La política contra la Historia

 

La política contra la Historia -

Francisco Carantoña Profesor de Historia Contemporánea de la Universidad de León
03/03/2018

Debería resultar escandaloso que, como ha sucedido en León y no es la primera vez, un partido político con representación en las instituciones intente dictar a la universidad y a los historiadores lo que deben decir sobre la historia. Es un triple atentado contra libertad de opinión, la libertad de cátedra y la libertad de investigación, todas ellas protegidas por el artículo 20 de la Constitución. Una agresión contra la libertad, la razón y la ciencia que descalifica a quien la comete. Solo así puede interpretarse que se ataque a un departamento universitario por organizar un seminario con medievalistas de primer nivel y hacer lo que debe: que los alumnos participen en una actividad formativa. Escandaloso es que se le pida ¡una rectificación! Ridículo que se afirme que exposiciones académicas rigurosas y mesuradas constituyen un insulto.

Por desgracia, no es un hecho aislado. La ley recientemente aprobada por el parlamento polaco para evitar que se vincule a Polonia con el holocausto recuerda mucho a lo que sucede en Turquía con las referencias al genocidio armenio. Se trata de imponer una supuesta ‘verdad’ histórica oficial y, cómo no, de combatir a los «antipolacos» o los «antiturcos», como Franco censuraba a los historiadores «antiespañoles» o aquí hay quien pretende hacer lo mismo con los acusados de «antileoneses». En León llueve sobre mojado, parece haberse olvidado que el Ayuntamiento declaró, en 2004, ‘persona non grata’ al historiador Mariano González Clavero y pidió la retirada de su libro El proceso autonómico de Castilla y León. A pesar del manifiesto que en su defensa firmaron más de 800 historiadores de varios países, la corporación aún no ha rectificado, todavía está a tiempo. Mientras no lo haga, pesará un baldón sobre la ciudad a la que representa. El PP, hoy primera fuerza municipal, se abstuvo entonces, pero no hace mucho, cuando el Ayuntamiento de Pontevedra hizo lo mismo con Mariano Rajoy, manifestó claramente que se oponía a ese tipo de resoluciones. No creo que Ciudadanos, León Despierta y León en Común sean partidarios de la censura y parece que el PSOE ha olvidado aquellos desvaríos, debería existir una clara mayoría favorable a la revocación de un acuerdo bochornoso.

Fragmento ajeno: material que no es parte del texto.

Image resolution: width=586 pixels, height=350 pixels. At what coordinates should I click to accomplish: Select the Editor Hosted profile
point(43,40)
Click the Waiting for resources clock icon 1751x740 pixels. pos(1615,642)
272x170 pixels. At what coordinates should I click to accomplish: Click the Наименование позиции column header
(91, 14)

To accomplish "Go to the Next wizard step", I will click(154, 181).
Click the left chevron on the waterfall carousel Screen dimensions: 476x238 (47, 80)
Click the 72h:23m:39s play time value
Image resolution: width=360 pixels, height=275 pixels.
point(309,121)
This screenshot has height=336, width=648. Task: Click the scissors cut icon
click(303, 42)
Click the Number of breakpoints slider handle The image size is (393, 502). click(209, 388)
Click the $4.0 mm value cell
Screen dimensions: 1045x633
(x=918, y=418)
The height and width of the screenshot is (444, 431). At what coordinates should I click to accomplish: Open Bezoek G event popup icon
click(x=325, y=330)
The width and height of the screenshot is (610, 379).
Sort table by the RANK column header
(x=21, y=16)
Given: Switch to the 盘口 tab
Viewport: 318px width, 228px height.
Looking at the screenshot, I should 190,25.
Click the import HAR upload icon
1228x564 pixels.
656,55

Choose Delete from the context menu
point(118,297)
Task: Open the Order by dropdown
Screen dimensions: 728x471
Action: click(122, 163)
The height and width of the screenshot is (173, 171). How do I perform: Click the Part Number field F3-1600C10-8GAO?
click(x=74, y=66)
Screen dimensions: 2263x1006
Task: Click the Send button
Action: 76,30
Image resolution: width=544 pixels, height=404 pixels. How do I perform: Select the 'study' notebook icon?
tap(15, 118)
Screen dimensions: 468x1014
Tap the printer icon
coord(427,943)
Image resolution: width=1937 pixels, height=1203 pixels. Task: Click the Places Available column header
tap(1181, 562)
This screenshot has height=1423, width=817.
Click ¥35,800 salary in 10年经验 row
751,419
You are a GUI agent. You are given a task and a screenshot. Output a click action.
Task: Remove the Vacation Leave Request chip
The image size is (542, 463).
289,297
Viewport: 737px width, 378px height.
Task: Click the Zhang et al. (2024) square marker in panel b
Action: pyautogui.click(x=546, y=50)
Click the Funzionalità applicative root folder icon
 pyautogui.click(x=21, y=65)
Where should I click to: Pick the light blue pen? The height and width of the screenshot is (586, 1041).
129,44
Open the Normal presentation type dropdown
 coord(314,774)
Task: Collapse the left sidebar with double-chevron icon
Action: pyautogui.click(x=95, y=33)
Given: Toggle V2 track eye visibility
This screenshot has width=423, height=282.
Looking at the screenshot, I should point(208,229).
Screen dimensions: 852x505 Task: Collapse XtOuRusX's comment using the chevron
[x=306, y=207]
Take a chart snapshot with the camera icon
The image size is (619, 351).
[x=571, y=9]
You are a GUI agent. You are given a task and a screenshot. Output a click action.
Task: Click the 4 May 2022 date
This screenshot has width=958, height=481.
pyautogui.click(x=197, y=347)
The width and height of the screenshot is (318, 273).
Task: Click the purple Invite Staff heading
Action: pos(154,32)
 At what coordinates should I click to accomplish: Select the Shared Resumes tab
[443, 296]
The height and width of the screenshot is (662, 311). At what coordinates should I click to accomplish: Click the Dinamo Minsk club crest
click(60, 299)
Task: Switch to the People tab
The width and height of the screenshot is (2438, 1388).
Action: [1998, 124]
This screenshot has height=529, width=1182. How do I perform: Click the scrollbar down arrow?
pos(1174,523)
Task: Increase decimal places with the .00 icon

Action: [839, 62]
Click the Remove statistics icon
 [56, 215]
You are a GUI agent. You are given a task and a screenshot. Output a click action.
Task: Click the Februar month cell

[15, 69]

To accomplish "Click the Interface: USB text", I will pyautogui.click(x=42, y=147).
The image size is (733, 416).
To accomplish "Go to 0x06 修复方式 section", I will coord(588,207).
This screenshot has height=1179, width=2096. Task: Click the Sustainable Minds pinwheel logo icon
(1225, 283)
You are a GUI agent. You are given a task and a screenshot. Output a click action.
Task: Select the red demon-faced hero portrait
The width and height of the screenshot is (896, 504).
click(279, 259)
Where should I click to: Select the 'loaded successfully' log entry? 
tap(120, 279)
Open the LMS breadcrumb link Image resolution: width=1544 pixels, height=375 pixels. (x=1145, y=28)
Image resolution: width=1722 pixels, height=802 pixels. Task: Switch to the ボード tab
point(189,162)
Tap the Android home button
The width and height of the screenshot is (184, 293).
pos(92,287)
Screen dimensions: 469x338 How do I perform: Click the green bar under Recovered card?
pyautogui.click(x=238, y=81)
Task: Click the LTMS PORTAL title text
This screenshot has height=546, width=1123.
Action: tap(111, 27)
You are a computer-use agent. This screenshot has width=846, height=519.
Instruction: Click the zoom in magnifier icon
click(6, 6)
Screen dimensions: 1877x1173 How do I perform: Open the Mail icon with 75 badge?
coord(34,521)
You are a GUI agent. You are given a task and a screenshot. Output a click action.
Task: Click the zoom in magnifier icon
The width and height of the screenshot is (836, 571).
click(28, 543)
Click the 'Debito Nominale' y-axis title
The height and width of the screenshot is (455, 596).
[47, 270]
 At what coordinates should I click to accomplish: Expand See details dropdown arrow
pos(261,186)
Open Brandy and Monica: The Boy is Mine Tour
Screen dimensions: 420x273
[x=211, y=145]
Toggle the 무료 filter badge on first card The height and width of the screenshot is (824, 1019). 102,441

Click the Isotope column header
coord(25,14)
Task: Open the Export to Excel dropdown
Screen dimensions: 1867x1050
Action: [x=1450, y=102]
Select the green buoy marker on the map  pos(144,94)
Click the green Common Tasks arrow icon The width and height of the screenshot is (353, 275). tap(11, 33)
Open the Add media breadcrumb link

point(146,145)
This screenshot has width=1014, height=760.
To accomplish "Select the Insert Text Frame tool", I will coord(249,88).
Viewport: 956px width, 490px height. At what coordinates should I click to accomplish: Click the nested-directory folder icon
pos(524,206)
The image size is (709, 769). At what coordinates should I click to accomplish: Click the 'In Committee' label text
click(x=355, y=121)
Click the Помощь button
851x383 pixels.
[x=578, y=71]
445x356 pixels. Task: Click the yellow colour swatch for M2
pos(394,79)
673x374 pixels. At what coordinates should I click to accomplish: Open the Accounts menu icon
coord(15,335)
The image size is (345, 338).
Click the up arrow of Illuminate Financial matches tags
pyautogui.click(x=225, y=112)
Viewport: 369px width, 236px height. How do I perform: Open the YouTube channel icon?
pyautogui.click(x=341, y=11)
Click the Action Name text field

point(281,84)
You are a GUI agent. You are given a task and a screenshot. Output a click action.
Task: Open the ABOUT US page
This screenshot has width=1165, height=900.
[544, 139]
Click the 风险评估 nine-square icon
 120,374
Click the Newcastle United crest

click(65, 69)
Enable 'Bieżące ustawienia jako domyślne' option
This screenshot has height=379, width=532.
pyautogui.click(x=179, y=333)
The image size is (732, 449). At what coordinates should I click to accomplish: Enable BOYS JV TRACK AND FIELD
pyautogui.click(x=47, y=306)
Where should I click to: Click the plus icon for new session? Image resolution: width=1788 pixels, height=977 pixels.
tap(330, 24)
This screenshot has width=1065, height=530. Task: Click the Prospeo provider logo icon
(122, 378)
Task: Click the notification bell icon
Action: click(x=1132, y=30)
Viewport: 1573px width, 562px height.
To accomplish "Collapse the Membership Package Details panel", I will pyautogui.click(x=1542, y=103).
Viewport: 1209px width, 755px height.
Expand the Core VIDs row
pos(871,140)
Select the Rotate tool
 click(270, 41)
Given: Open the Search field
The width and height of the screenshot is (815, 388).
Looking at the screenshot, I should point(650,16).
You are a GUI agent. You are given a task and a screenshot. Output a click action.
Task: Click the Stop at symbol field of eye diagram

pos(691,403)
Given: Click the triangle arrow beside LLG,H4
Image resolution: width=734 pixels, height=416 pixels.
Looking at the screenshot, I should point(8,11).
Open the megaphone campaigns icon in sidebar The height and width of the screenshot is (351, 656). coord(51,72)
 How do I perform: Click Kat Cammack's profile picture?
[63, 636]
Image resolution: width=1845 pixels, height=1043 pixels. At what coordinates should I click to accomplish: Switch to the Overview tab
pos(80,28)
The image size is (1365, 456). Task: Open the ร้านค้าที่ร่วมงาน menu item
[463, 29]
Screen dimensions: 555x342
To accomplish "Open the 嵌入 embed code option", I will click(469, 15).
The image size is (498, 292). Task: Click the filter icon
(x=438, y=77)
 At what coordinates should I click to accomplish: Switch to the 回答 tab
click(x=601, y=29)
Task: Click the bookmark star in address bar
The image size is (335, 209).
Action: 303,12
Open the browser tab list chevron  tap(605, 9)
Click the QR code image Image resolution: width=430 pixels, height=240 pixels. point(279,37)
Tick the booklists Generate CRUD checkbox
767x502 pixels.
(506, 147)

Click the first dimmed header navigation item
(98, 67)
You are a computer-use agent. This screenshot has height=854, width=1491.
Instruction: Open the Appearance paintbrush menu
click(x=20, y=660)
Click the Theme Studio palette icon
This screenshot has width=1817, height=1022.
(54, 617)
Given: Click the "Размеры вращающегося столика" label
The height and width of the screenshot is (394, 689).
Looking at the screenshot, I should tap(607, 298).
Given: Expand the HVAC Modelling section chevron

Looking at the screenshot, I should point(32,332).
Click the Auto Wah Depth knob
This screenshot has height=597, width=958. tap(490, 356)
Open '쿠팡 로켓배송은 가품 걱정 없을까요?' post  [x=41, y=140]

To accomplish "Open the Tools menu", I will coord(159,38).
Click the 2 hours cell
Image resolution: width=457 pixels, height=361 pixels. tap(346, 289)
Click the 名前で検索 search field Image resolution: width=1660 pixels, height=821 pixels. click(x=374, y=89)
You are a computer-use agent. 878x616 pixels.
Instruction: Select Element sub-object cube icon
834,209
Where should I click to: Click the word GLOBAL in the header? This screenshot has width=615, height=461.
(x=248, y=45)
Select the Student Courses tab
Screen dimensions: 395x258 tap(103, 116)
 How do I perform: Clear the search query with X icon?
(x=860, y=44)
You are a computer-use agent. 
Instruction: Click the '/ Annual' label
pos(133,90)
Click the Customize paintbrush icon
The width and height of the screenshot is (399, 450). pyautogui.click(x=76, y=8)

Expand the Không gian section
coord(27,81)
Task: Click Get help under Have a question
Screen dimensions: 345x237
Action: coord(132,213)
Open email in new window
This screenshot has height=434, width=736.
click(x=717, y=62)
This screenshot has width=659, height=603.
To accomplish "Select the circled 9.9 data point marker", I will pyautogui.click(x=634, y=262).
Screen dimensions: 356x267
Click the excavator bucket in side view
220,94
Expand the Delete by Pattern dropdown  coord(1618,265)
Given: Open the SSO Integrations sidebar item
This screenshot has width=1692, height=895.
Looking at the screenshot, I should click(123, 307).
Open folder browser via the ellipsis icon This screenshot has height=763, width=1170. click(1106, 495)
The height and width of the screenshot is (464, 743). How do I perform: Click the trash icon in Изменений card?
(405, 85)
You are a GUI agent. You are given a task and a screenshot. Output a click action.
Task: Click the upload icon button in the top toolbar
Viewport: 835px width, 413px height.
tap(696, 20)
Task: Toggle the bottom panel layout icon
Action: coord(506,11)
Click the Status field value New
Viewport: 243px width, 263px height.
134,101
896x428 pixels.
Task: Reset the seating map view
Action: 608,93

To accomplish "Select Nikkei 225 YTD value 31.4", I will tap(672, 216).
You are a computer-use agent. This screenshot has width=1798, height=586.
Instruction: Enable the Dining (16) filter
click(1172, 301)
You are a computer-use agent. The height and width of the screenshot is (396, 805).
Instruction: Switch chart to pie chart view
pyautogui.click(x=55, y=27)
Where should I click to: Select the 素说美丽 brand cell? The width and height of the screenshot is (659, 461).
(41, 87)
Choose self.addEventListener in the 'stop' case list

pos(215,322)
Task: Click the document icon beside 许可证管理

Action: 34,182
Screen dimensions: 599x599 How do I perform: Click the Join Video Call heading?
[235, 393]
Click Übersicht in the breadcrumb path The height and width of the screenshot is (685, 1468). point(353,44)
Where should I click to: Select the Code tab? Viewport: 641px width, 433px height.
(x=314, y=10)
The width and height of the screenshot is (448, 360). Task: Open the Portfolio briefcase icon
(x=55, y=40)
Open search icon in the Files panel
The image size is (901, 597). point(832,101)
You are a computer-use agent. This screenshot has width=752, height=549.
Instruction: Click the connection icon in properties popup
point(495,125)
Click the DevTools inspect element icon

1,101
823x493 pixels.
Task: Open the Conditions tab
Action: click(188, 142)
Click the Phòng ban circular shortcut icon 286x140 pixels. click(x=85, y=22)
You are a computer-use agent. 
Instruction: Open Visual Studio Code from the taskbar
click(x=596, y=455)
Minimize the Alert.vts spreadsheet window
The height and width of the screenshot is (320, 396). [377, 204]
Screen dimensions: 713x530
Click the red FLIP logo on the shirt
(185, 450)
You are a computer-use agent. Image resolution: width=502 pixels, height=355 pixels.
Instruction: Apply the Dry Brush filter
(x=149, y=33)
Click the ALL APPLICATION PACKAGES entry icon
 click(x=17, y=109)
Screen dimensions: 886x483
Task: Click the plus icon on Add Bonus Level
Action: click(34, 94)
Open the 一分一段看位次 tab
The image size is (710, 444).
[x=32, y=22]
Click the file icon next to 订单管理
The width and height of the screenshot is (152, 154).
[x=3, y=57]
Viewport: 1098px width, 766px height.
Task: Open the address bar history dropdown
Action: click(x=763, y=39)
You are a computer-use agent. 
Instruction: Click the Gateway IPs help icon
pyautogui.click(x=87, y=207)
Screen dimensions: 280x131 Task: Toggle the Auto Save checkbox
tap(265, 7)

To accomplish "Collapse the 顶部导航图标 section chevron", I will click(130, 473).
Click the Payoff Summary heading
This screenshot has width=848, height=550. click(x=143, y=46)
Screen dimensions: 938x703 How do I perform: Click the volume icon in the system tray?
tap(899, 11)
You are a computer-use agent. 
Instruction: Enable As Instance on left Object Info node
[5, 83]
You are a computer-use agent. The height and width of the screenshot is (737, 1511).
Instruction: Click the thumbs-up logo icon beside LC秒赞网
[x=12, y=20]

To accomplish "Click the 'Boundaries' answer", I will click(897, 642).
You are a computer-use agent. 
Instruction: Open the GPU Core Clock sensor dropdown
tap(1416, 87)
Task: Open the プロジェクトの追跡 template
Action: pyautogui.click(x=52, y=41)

Es indudable que el poder siempre pretendió manipular la historia, lo mismo que muchos movimientos políticos, sobre todo nacionalistas, y que siempre hubo cronistas, militantes o venales, que se prestaron a ello, pero la responsabilidad del historiador es otra. La Historia no es una ciencia exacta. Según la época, pueden establecerse los hechos de manera incontrovertible, algo cada vez más difícil si nos alejamos en el tiempo, pero el análisis de los procesos históricos, de sus causas, de sus características, siempre estará sometido a controversia. Puede considerarse una debilidad, pero también es una grandeza. El debate es consustancial con la labor del historiador y que existan perspectivas distintas no supone necesariamente que unas sean ciertas y otras falsas, con frecuencia resultan complementarias y enriquecedoras. Al historiador se le puede pedir independencia, honestidad, conocimiento de la historiografía, método y rigor en el tratamiento de las fuentes. Con esas premisas, su obra siempre tendrá interés, aunque se discrepe sobre ella. Desde luego, como sostiene Peter Mandler, debe ser autónoma «tanto del presente como de los políticos, de las demandas inmediatas del mercado, de los debates diarios del periodismo y de los mass media».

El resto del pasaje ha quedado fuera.